Exercises:
**a)** Reproduce word for word the passage of the Puro Rofe article that opens with "In 2017, Rayco" and closes with "there wasn’t one.".
**b)** Write the next part of the Puro Rofe article, picking up right after its final sentence.
---- Extract to read
The Fortunate Isles (III of III): Puro Rofe – Lanzarote, Canary Islands

The Fortunate Isles (III of III): Puro Rofe – Lanzarote, Canary Islands
In the last of our three-part series exploring Azores and Canary Islands wineries, we head to Puro Rofe the otherworldly island of Lanzarote, where old vines adapted to the hostile landscape to produce small quantities of extraordinary wines. 

 

In 2017, Rayco Fernández had a problem.

At the time, this native of Las Palmas de Gran Canaria was running one of the Canary Islands’ most respected fine-wine distributorships (he was Envínate’s first distributor in Spain), so he knew the local terroir as intimately as anyone. Lanzarote island in particular captivated him, specifically the zone of La Geria: the iconic, lunar landscape of pure black volcanic lapilli studded with conical pits created to protect grapevines from whipping wind and funnel precious water down to their roots. It’s an incredible terroir, potentially a great one, and he wanted to represent a truly great wine from the zone. Trouble was… there wasn’t one.
--------
---- Provided material
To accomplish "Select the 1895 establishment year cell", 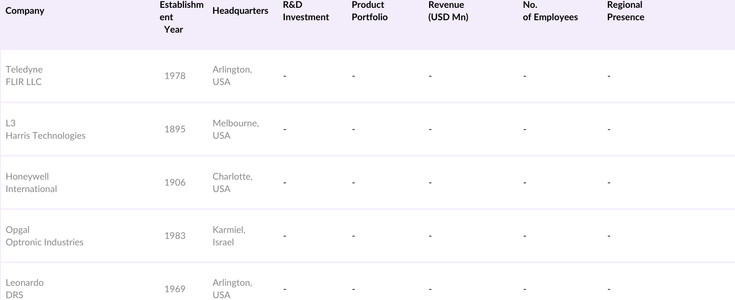I will [175, 129].
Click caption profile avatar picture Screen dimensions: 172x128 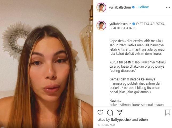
--------
Answers to the tasks:
**a)**
In 2017, Rayco Fernández had a problem.

At the time, this native of Las Palmas de Gran Canaria was running one of the Canary Islands’ most respected fine-wine distributorships (he was Envínate’s first distributor in Spain), so he knew the local terroir as intimately as anyone. Lanzarote island in particular captivated him, specifically the zone of La Geria: the iconic, lunar landscape of pure black volcanic lapilli studded with conical pits created to protect grapevines from whipping wind and funnel precious water down to their roots. It’s an incredible terroir, potentially a great one, and he wanted to represent a truly great wine from the zone. Trouble was… there wasn’t one.

**b)**
So he decided to create it.

 

The Fortunate Isles (III of III): Puro Rofe - Canary Islands 2
Nowhere else on earth but in La Geria can this be considered a ‘typical’ vineyard scene. Cultivation in ‘hoyos’ of medium depth, requiring dry-stone walls in the direction of the alisios (trade winds) for protection.

 

His bodega, Puro Rofe (rofe is the local term for the volcanic soil encountered in La Geria and the surrounding villages) is now, after seven vintages, considered to be the single highest-quality wine project on the island of Lanzarote.

The recipe starts pretty simply: this is the only winery on the island that sources all of its grapes from old vines (mostly 60- to 100-plus years) cultivated organically in hoyos (the emblematic conical pits) and arenado (a lesser-known but equally traditional method in which volcanic lapilli are manually laid over organic soil and surrounded with U-shaped stone walls). The resulting wines are arrestingly unique: salty, ashy, laserlike, and concentrated.

 

The Fortunate Isles (III of III): Puro Rofe - Canary Islands 1
Enarenado: An equally traditional but much less well-known method of cultivation dating to the 1730s volcanic activity. Volcanic lapilli are manually laid atop organic soil in patches surrounded by 3-sided dry-stone walls.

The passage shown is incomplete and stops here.